## What the task asks:
The answer must be an exact reproduction of the lines from the start of the records below through the line containing "Open the third review photo thumbnail", and nothing more.
◇ ◇ ◇ ◇
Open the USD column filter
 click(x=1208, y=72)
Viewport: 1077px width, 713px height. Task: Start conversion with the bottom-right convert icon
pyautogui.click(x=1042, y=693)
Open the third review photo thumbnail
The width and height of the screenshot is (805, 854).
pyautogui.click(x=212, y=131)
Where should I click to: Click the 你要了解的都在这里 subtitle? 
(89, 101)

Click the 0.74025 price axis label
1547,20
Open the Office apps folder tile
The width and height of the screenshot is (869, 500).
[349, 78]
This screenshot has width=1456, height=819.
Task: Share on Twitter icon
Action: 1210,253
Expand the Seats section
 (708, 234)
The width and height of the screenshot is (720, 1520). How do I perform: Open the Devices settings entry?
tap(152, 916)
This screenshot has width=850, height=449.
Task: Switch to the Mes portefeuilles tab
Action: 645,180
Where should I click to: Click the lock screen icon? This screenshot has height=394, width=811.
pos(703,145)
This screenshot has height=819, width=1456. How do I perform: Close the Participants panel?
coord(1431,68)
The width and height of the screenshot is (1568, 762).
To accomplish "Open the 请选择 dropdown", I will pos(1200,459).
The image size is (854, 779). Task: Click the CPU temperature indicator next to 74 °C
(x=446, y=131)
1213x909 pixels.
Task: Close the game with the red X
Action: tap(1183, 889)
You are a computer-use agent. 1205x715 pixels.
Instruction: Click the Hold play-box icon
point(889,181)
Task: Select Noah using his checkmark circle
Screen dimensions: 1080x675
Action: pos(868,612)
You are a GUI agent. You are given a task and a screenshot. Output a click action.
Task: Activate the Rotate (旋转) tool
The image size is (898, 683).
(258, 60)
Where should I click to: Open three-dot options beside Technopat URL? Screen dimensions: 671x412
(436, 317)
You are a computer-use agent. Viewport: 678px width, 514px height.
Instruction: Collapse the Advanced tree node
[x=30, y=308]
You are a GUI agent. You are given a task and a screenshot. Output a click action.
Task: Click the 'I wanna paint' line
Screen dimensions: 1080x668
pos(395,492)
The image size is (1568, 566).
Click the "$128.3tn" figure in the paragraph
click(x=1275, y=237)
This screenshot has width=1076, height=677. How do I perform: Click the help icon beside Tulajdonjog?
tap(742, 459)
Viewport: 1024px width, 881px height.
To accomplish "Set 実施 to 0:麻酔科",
◇ ◇ ◇ ◇
## Written response:
Open the USD column filter
 click(x=1208, y=72)
Viewport: 1077px width, 713px height. Task: Start conversion with the bottom-right convert icon
pyautogui.click(x=1042, y=693)
Open the third review photo thumbnail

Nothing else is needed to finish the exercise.